Excerpt to read:
April 2017 :
I have decided to post information on the colourful Sadleir family , the descendents of my husband Trevor Jackson. Jennifer
One of the most famous ancestors of the Sadleir family to Canada was Sir Ralph Sadleir PC Knight banneret (1507-1587 ) who was an English statesman of the 16th century and served as a Secretary of state for King Henry VIII . He was the son of Henry Sadleir. The second son John Sadleir was the ancestor of Hamnet Sadler , the friend after whom William Shakespeare named his only son , Hamnet, and may also have been influenced to name his play Hamlet. It is this John Sadler /Sadleir from whom Trevor’s family Sadleir were more directly linked.
Sadleirs in Canada:
1.Henry Sadleir : the first to reach Canadian Shores:
Major Henry Sadleir (1796-1860) was a British officer of the *37th regiment. Henry Sadleir of Scalaheen , born Tipperary, married Martha Herchmer b . 1799(of Kingston) -1870 (d. Lennox , Ontario), married on the 3rd February 1818 in Kingston. Henry arrived Kingston in 1817 .After several tours of duty he returned and lived in Kingston in 1837. He gained the rank of Major in the Canadian Militia.
*37th Regiment;1814-25: Quebec, Ontario, Manitoba (small detachment in 1816); 1839-42: Nova Scotia, Prince Edward Island.
Major Sadleir was of “Scalaheen”, Tipperary Ireland:
Henry Sadleir lineage:
Herchmer: Marther Herchmer b 1799( Henry’s wife), was the daughter of *Johan Nicholas Herchmer 1771-1809 and mother Charlotte Purdy 1773-1843. Martha resided in Napanee, Greater Napanee, Lennnox and Addington Ontario as well as Kingston.
- Johan N. Herchmer was the son of Hanyost Herchmer ( Capt of Bateaux)1732- NY province – 1795 Kingston m. Maria Van Allen..
- Hanyost Herchmer was the son of Johan Jost Herchmer (1700 Germany-1773 Albany NY) m. Catherine Petrie.
- Johan’s father was Jurgh Herkimer born 1680 Germany.
Johan N. Herchmer: *Nicholas, a “yeoman,” and his brothers Lawrence, merchant in Kingston, and Jacob, a merchant in York, and their Sisters, **Catharine (Mrs. Markland) and Jane (Mrs. Anderson), applied for confirmation to them of lands in the Township of Kingston, in the eastern addition of the Township, and On the west side of the Grand River Cataraqui (D. W. Smith Papers Vol. B PP 183, 299, 301, 302). Mrs. Markland and Jacob Herchmer, on applying for land as Loyalists, were granted 600 acres each as “the Son and the Daughter of a Captain” (U. C. Land Book C. P 61).(Burial:Nicholas Herchmer ,Cataraqui United Church Cemetery ,Kingston,Frontenac
** Catherine Nee Herchmer ( Martha Herchmer’s Aunt) m. Thomas Markland:
MARKLAND, GEORGE HERCHMER (Herkimer), public servant; b. about 1790 at Kingston, Upper Canada, the only child of Thomas Markland* and Catherine Herchmer (Herkimer); his wife Anna died in 1847; d. 17 May 1862 at Kingston.

What the task asks:
Rewrite the Sadleir family history from "- Hanyost Herchmer" up to and including "born 1680 Germany.", changing "Albany NY" to "Albany, New York". The records play no part in the Sadleir family history.

Listed entries:
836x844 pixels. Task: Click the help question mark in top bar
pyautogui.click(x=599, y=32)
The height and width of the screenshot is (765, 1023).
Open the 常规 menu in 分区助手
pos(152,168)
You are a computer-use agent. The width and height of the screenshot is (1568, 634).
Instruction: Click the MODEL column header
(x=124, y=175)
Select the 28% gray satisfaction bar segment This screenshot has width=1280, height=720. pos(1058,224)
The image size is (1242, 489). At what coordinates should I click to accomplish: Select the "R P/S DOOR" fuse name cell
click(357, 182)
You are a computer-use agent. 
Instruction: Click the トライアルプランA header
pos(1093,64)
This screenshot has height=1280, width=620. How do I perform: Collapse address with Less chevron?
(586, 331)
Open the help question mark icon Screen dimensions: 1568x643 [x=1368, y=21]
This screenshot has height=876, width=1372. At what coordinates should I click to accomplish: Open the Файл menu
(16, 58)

Solution to the problem:
- Hanyost Herchmer was the son of Johan Jost Herchmer (1700 Germany-1773 Albany, New York) m. Catherine Petrie.
- Johan’s father was Jurgh Herkimer born 1680 Germany.